Figure skating competition

The 2012–13 ISU Junior Grand Prix was the 16th season of the series of junior international competitions organized by the International Skating Union. It was the junior-level complement to the 2012–13 ISU Grand Prix of Figure Skating contested by senior-level skaters. Skaters competed in the disciplines of men's singles, ladies' singles, pair skating, and ice dance.
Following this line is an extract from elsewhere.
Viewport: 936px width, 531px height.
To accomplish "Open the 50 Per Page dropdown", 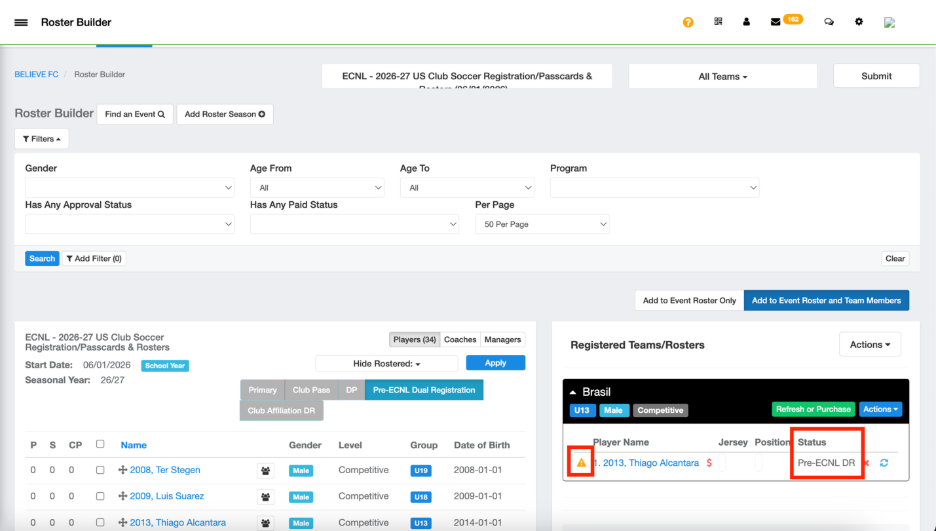I will pyautogui.click(x=542, y=224).
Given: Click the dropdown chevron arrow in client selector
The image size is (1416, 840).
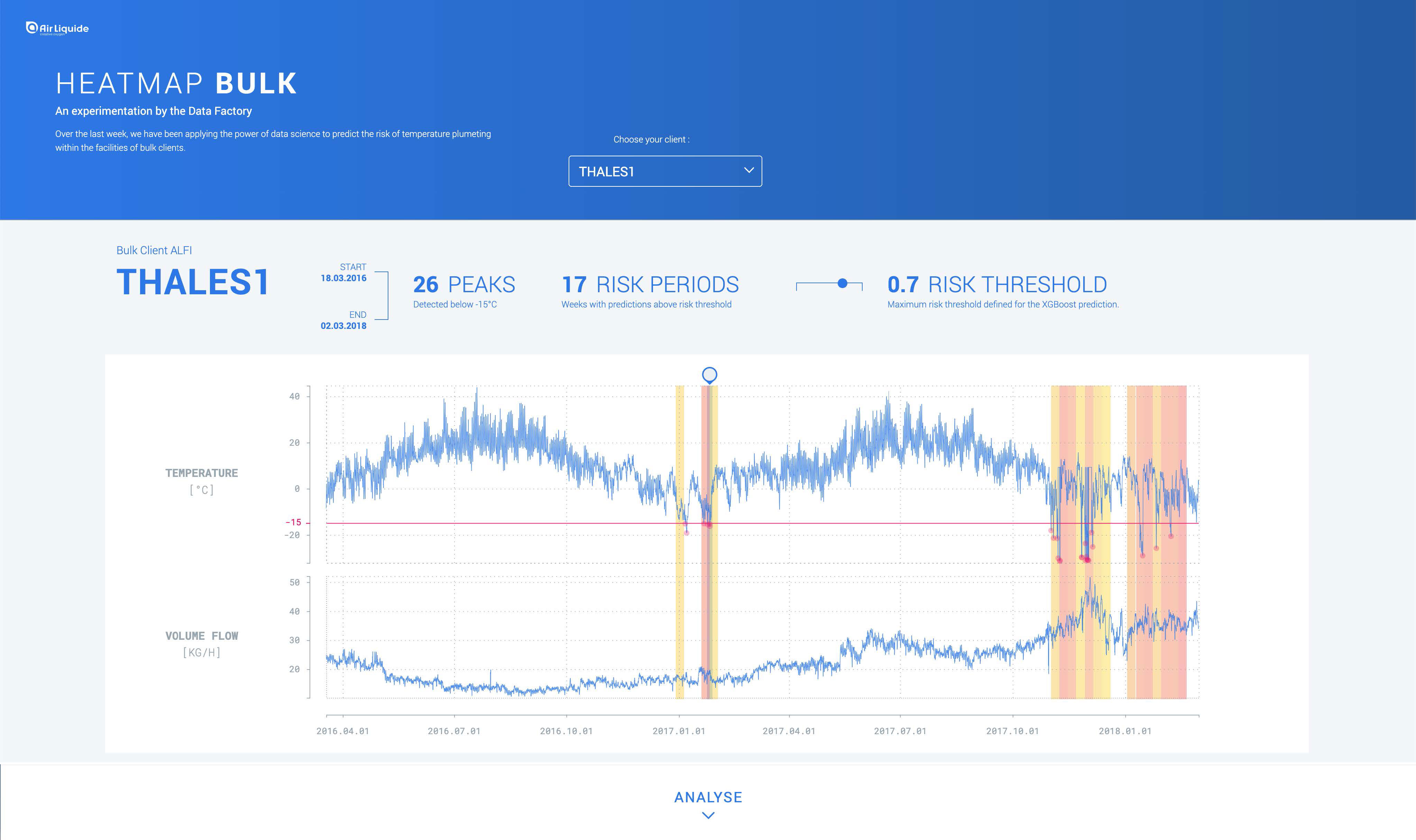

Skaters earned points toward qualifying for the final at each of the seven Junior Grand Prix events. The top six skaters or teams from each discipline met at the 2012–13 Junior Grand Prix Final, which was held concurrently with the senior final.

==Competitions==
The locations of the JGP events change yearly. In the 2012–13 season, the series was composed of the following events in autumn 2012:

| Date | Event | Location | Details | Other notes |
|---|---|---|---|---|
| August 23–25 | 2012 JGP Courchevel | Courchevel, France | Results, Details | No pairs |
| August 30 – Sept. 1 | 2012 JGP Lake Placid | Lake Placid, USA | Results, Details |  |
| September 13–15 | 2012 JGP Austria | Linz, Austria | Results, Details |  |
| September 22–24 | 2012 JGP Bosphorus | Istanbul, Turkey | Results, Details | No pairs |
| September 27–29 | 2012 JGP Sencila Bled Cup | Bled, Slovenia | Results, Details | No pairs |
| October 4–6 | 2012 JGP Croatia Cup | Zagreb, Croatia | Results, Details |  |
| October 11–13 | 2012 JGP Pokal der Blauen Schwerter | Chemnitz, Germany | Results, Details | Venue changed from Dresden on 2 August 2012. |
| December 6–9 | 2012–13 Junior Grand Prix Final | Sochi, Russia | Results, Details | Held with senior GPF |

==Qualifying==
Skaters who reached the age of 13 by July 1, 2012 but had not turned 19 (singles and females of the other two disciplines) or 21 (male pair skaters and ice dancers) were eligible to compete on the junior circuit. Unlike the senior Grand Prix, skaters for the JGP are not seeded by the ISU. The number of entries allotted to each ISU member federation is determined by their skaters' placements at the previous season's Junior World Championships in each respective discipline.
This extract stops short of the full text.